REQUIRED WORK -> Nothing but the lines from the one containing "Image resolution: width=864" through the one containing "Instruction: Open the News tab", both included, should be given again, each exactly as written below.

DATA FOR REVIEW ->
[Start of Attachment]
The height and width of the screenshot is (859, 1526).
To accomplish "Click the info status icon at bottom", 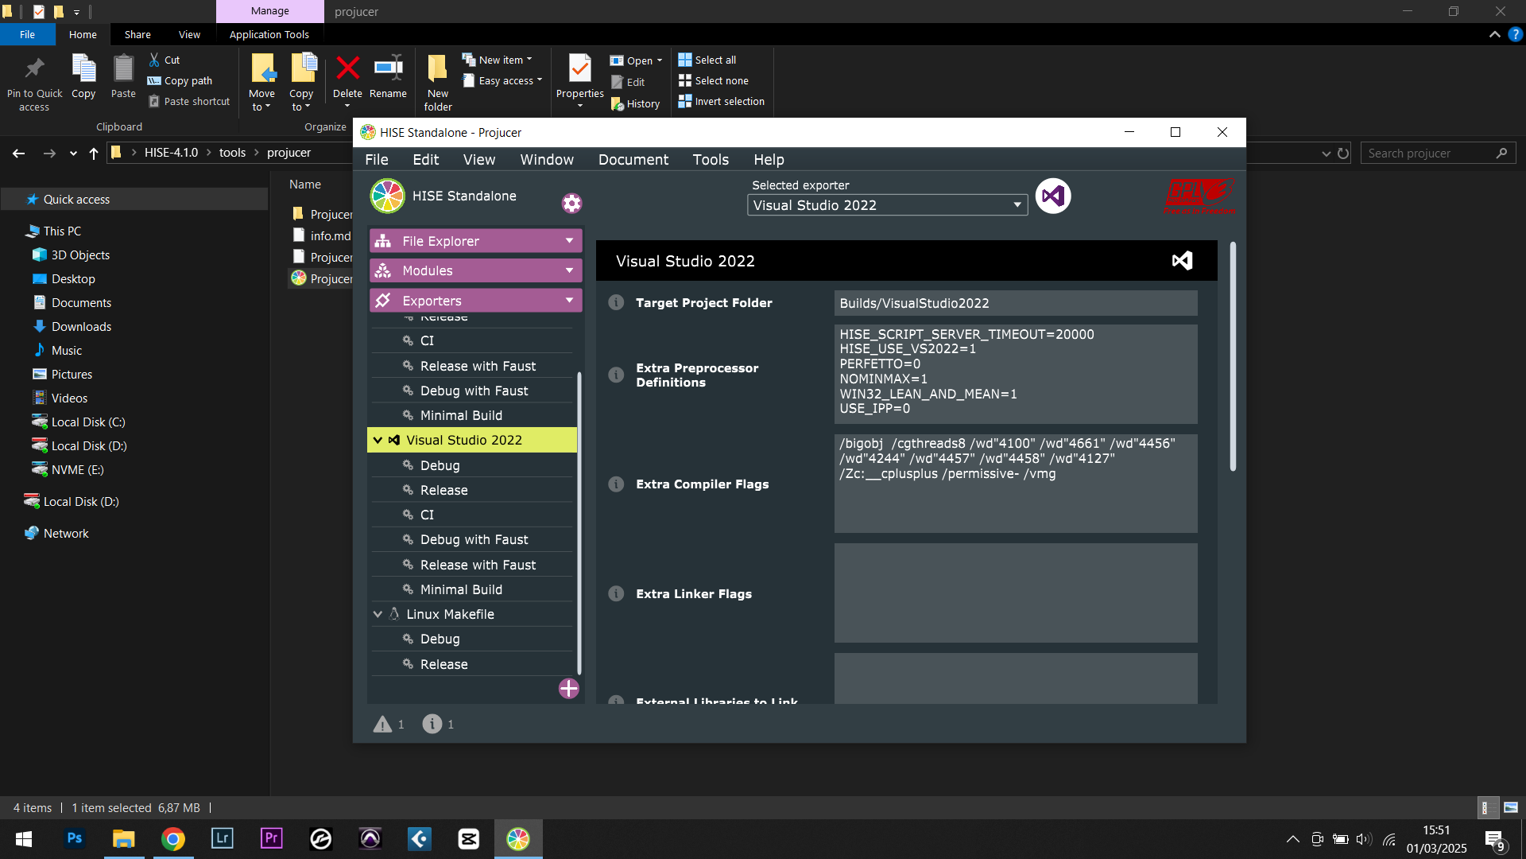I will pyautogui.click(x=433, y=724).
[End of Attachment]
[Start of Attachment]
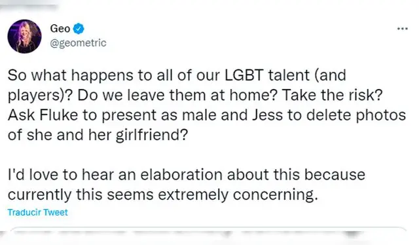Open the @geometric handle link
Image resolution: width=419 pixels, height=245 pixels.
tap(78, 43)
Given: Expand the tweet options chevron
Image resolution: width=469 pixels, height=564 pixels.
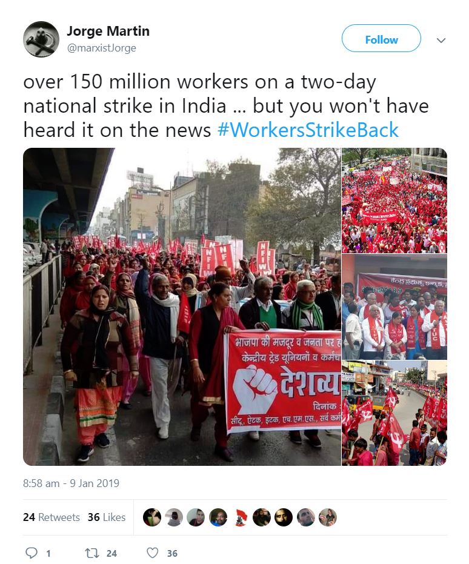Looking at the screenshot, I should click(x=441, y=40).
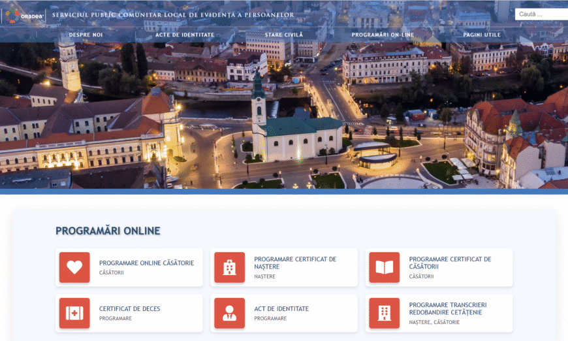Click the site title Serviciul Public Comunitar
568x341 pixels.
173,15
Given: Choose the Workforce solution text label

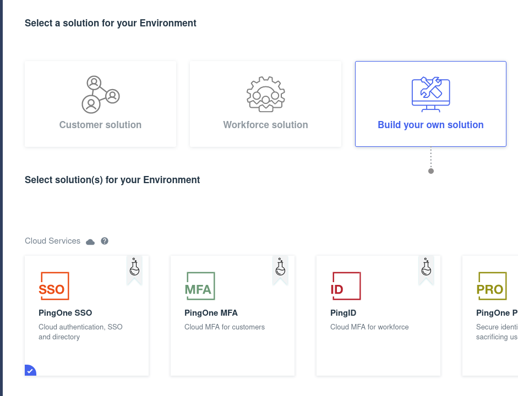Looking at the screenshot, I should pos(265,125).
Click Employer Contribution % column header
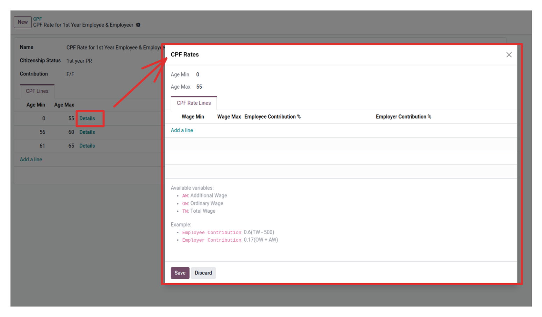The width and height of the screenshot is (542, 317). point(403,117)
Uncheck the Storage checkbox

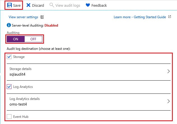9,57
[End of Attachment]
[Start of Attachment]
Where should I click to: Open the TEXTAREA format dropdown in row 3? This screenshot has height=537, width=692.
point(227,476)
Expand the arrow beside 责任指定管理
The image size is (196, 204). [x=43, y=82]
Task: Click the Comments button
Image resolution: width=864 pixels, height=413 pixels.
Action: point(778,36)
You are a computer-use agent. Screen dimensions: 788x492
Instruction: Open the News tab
[End of Attachment]
RESULT FOR THIS TASK ->
Image resolution: width=864 pixels, height=413 pixels.
Action: point(778,36)
You are a computer-use agent. Screen dimensions: 788x492
Instruction: Open the News tab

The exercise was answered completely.